◆ Exercise input ◆
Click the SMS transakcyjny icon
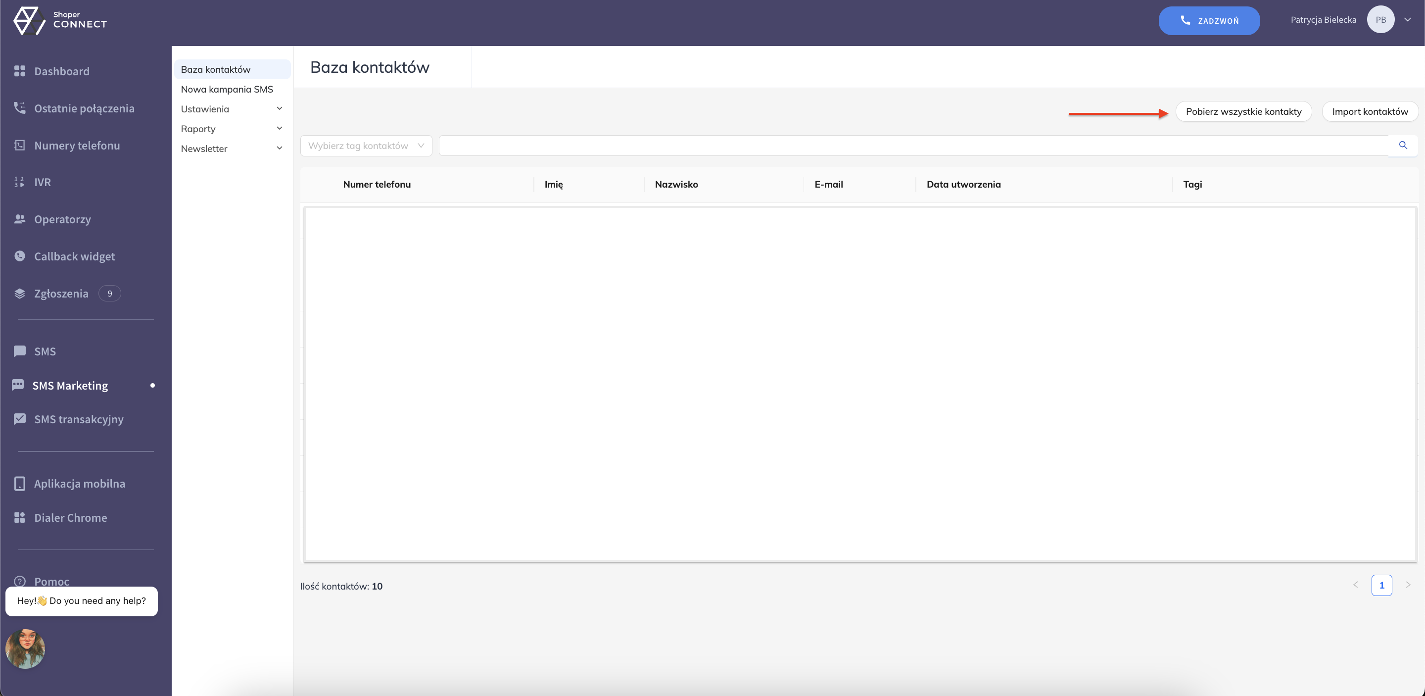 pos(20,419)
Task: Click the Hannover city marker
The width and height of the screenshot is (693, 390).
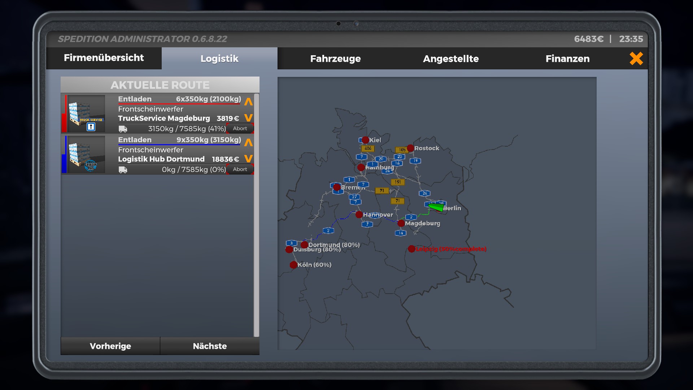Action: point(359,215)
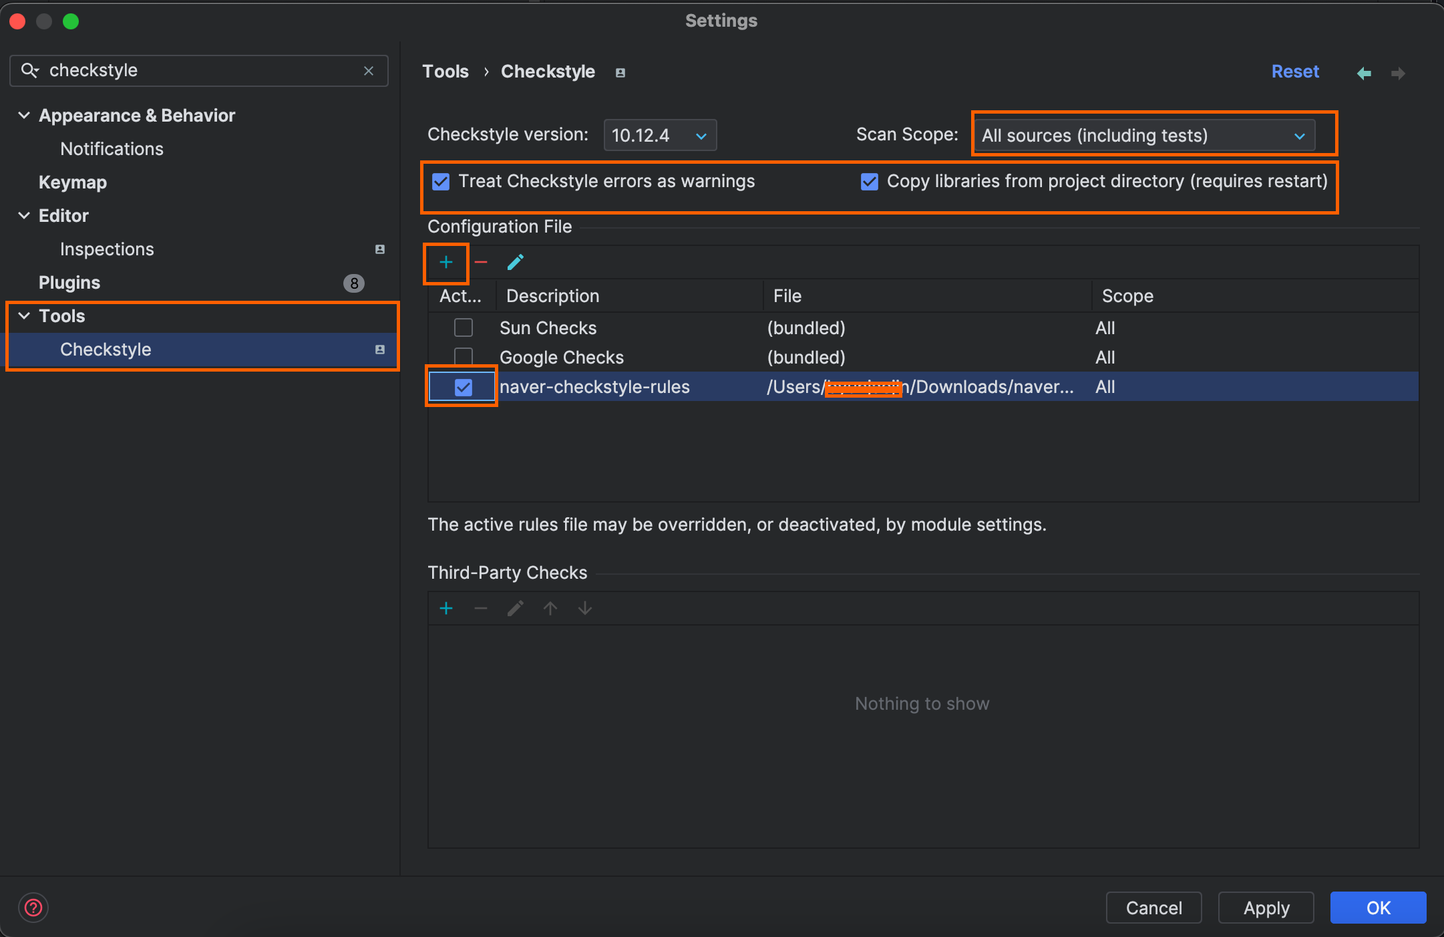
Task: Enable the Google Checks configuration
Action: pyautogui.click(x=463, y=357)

==

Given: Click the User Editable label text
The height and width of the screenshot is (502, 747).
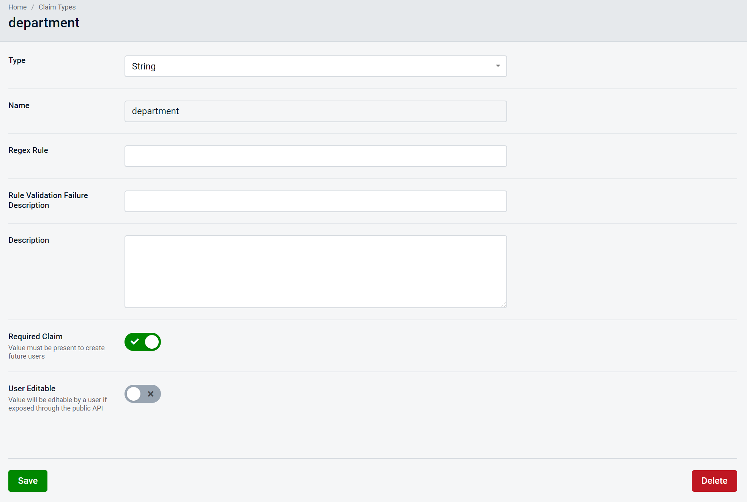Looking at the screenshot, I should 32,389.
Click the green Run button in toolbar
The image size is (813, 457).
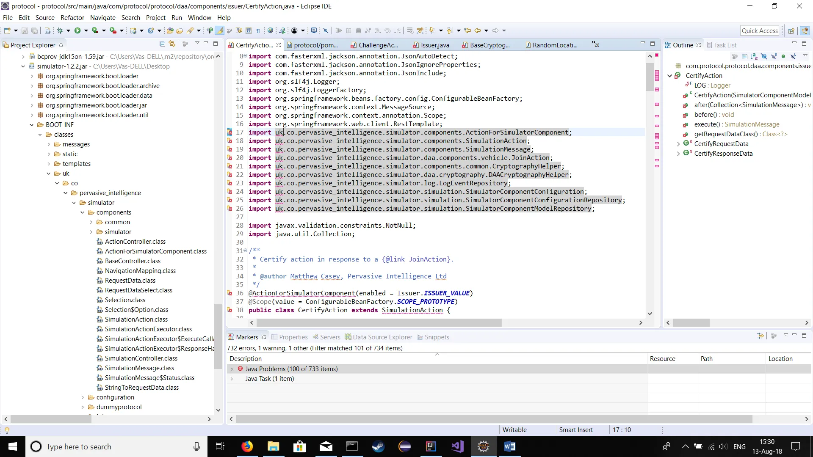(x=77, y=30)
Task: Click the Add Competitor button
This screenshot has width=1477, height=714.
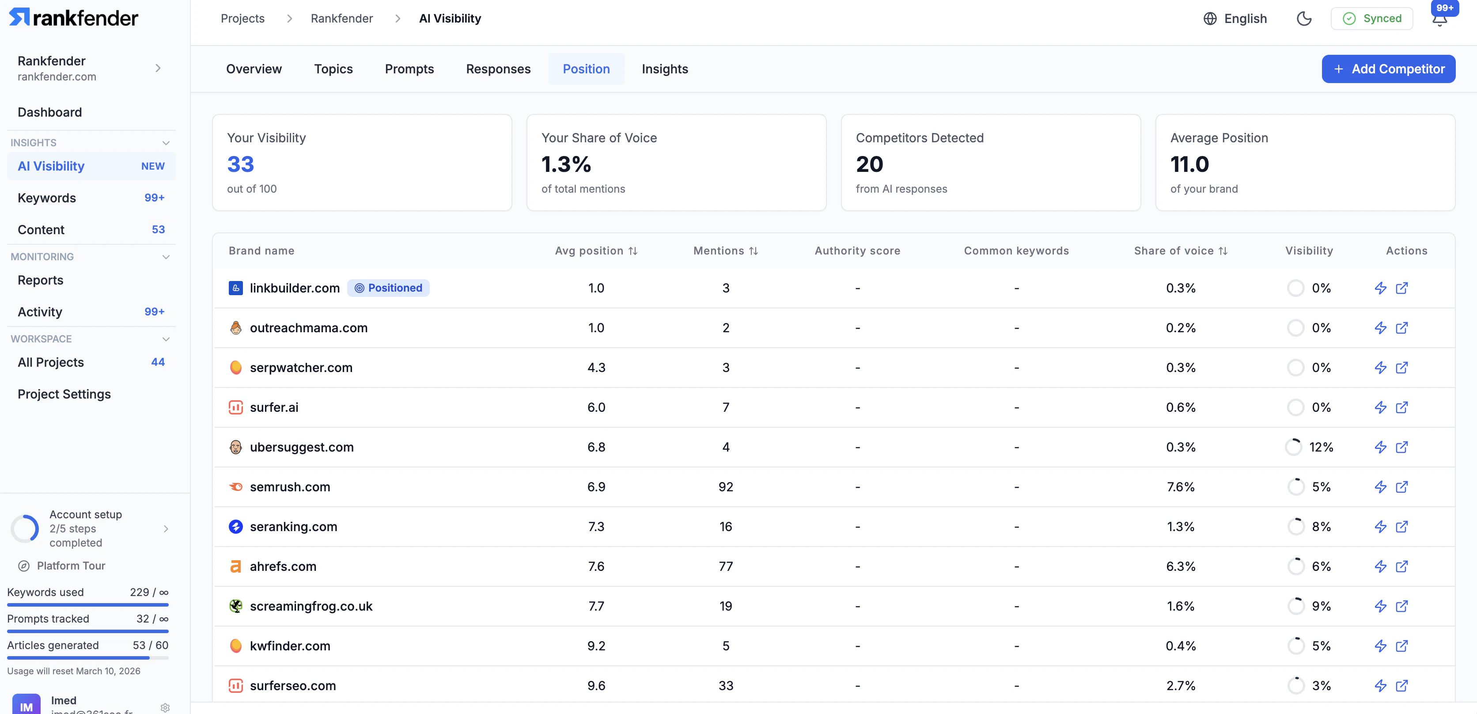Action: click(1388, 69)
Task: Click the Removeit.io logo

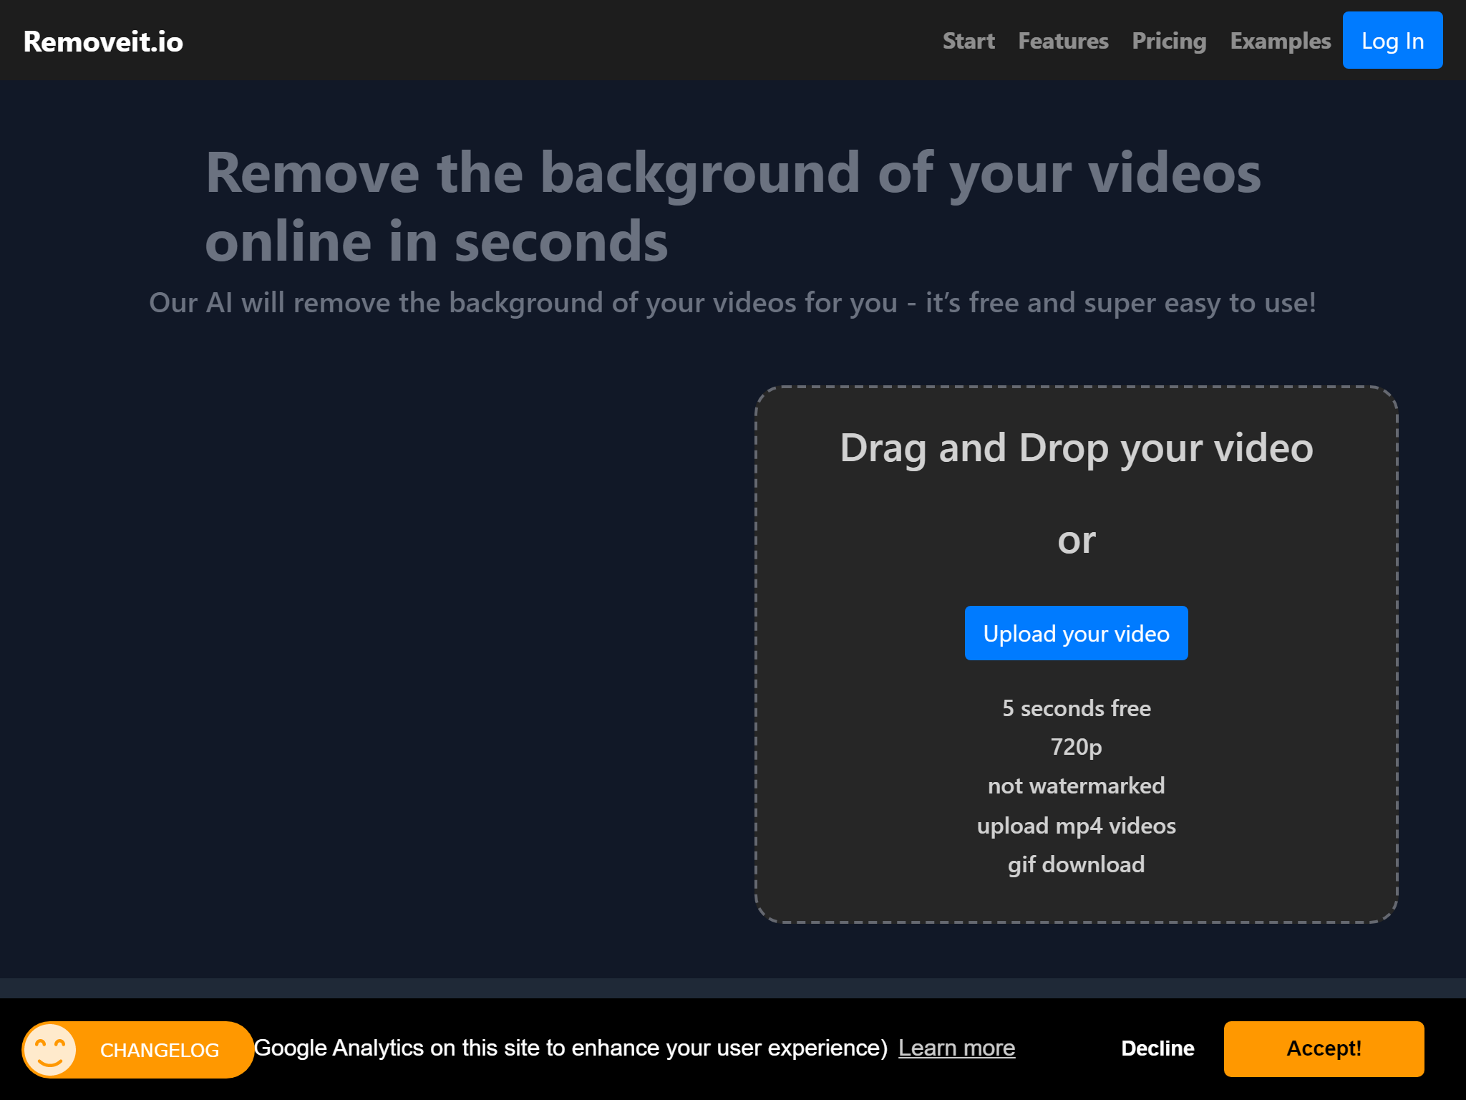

◆ Exercise description ◆
Tally the lines in the records that contain "button", then give only the tally.

◆ Answer section ◆
2